3rd. What are the restrictions as to weight, as to writing or other marks, and as to time and place of posting. Whether, in short, the cheap transmission be not made under regulations which would not be tolerated here.

4th. Whether the governments concerned have not either the free use of the railways for the conveyance of mails, or at least their use on very much lower terms than are conceded here.

5th. Whether lowness of postage on printed matter be not obtained at the cost of high postage on letters.

6th. What in the countries referred to is the fiscal result of the postal system? whether, as here, the production of a large net revenue (whose diminution would have to be made good by some other impost); whether, as in various other countries, a bare self-support, or, as in the United States, a deficiency to be supplied from the general taxation.

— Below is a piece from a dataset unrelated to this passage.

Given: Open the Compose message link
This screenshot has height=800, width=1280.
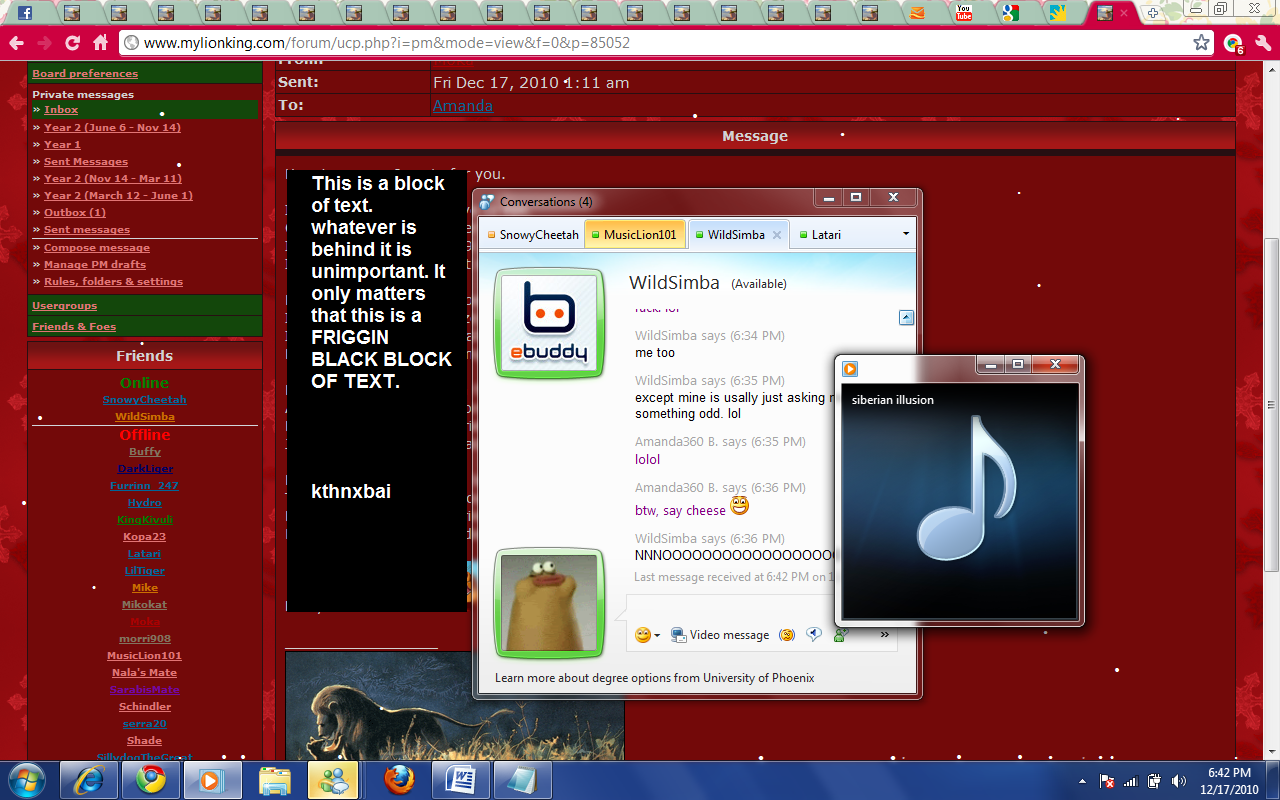Looking at the screenshot, I should point(96,247).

7th. Whether, in fine, there be not some circumstance, or set of circumstances, which vitiates the example.

It is at least highly probable that when the various examples held up have been subjected to the proposed scrutiny, their validity will shrink into very small dimensions.

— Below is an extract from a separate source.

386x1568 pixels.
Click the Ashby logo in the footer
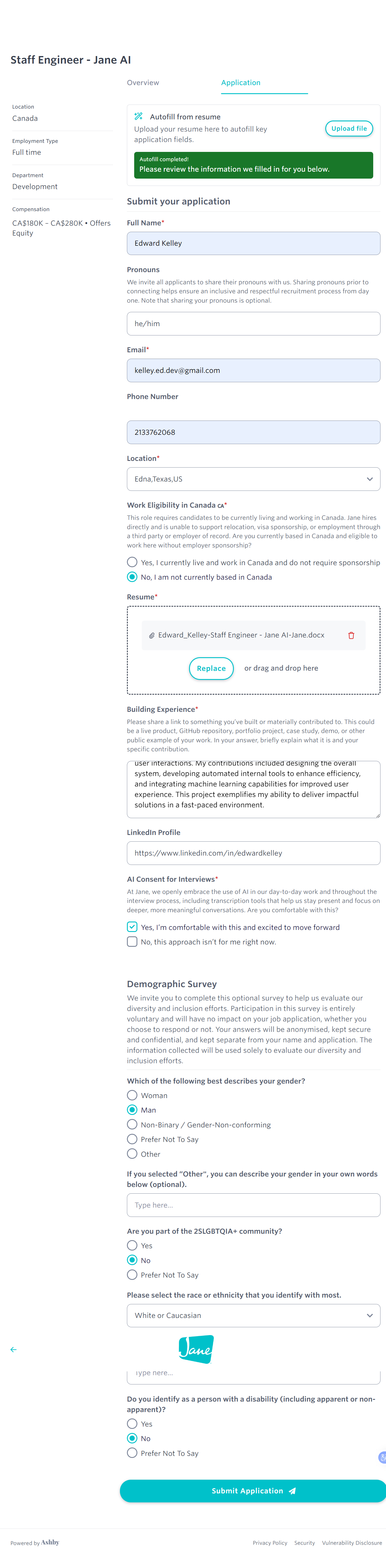tap(50, 1542)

Without, however, laying too much stress either way on foreign example, it is manifestly important to consider the present question in relation to other home interests; in recognising the claims of newspapers we must not forget those of letters; the less so as the former are already by far the more favoured class of the two, the allowance of weight of a newspaper being eight-fold that of a letter. It must be borne in mind, therefore, that in case of any surplus in revenue, equality, if not priority of claim, whether for increased weight, increased facilities, or other advantage, may be fairly set up in favour of letters; further, that this claim is prodigiously strengthened by the fact that it is to letters alone (almost exclusively to home letters) that the Post Office is indebted for its net revenue.

Returning, however, for the moment to the separate question of newspapers, it must be remarked that any lowering of that unit of charge which has hitherto been strictly maintained is open to so many objections as to demand that the change, if made, should be made with extreme caution.

1st. The postal conveyance of printed matter—especially of newspapers, since these admit of no delay—is, even at the present rates, under existing circumstances, unremunerative, a fact which becomes very intelligible when the eight-fold allowance of weight is considered, and which of itself overthrows the expectation held out by some that the fiscal loss by reduction would be compensated by increase in the number of packets sent.

2nd. The proposed reduction, if made simply, would inevitably lead to increased demands on the part of the railway companies, and that upon two grounds, (a) augmented weight of the mails, and (b) alleged interference with their parcel traffic. All this will be found to have followed the reduction to the present rates.